__Exercise details__:
Answer these questions about the text on bridge signalling, one answer per line:
1. What does point 3 say the game sometimes becomes against high-level competition?
2. Point 6 refers to comments on a blog from what date?
3. Who carried out the comprehensive study cited in point 6?

__Source document__:
3. Give suit preference, if you suspect that either declarer is not paying attention (assuming your partner is) or when it means more to your side than the declarer can gain from it, potentially allowing him to guess an ace queen dilemma which would be a KJ guess for him. Sometimes, when playing against high-level competition it becomes a poker game in psychology.

4. Carrying on with the above thought, sometimes against decent players, but ones who tend to be naive, tend to make your signals opposite from your hand since you have decided that the declarer will try to use your signals to his best advantage.

5. Some of the above, of course, applies to bridge at the semi-top only, because since all very good players are aware of what I have written and many a high-level game of psychology transpires, sometimes without kibitzers or on bridge broadcasts, in the absence of astute commentators realizing it and thus calling attention to it.

6. In regard to my comments on the May 7 ’12 blog, I regard standard discarding and signalling as equal to any other legal system played today, from both my experience and from a comprehensive study done by the late Bobby Goldman, one of the original Aces perhaps 30 years ago whose conclusion was that basically all signalling systems are equal and a partnership could decide their methods by using someone’s social security order of numbers instead, and nothing would be lost.

__Entries shown__:
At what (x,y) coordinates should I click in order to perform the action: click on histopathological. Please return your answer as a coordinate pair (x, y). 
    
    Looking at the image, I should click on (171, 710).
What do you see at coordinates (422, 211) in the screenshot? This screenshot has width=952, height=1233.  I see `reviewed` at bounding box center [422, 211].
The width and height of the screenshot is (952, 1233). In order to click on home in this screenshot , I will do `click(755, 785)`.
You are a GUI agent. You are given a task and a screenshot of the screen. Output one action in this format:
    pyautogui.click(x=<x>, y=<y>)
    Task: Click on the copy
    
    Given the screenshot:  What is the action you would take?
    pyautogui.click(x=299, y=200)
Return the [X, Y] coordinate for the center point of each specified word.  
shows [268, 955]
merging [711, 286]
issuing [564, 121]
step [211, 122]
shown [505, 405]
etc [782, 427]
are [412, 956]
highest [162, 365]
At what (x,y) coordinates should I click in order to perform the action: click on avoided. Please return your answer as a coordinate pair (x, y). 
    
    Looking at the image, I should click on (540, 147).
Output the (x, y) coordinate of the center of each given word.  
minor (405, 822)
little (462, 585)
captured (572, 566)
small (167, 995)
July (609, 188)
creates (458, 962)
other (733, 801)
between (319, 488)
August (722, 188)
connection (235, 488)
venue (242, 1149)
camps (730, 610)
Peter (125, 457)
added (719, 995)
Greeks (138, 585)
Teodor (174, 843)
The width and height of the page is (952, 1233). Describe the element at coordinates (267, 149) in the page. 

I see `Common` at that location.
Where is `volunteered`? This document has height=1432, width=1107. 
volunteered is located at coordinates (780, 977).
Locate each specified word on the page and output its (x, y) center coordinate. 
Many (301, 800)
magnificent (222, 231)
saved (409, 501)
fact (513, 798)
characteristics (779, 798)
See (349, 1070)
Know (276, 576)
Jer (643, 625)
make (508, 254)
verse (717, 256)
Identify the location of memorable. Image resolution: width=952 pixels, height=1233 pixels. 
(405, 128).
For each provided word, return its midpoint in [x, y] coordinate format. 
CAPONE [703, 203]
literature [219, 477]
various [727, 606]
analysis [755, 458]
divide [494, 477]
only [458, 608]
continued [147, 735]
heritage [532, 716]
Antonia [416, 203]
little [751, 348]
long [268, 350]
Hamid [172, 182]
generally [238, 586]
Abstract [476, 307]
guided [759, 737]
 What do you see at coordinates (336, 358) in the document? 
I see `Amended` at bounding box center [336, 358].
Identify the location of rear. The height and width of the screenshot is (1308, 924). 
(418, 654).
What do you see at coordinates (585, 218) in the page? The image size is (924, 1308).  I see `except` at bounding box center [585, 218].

__Exercise answer__:
1. A poker game in psychology.
2. May 7 ’12.
3. The late Bobby Goldman, one of the original Aces.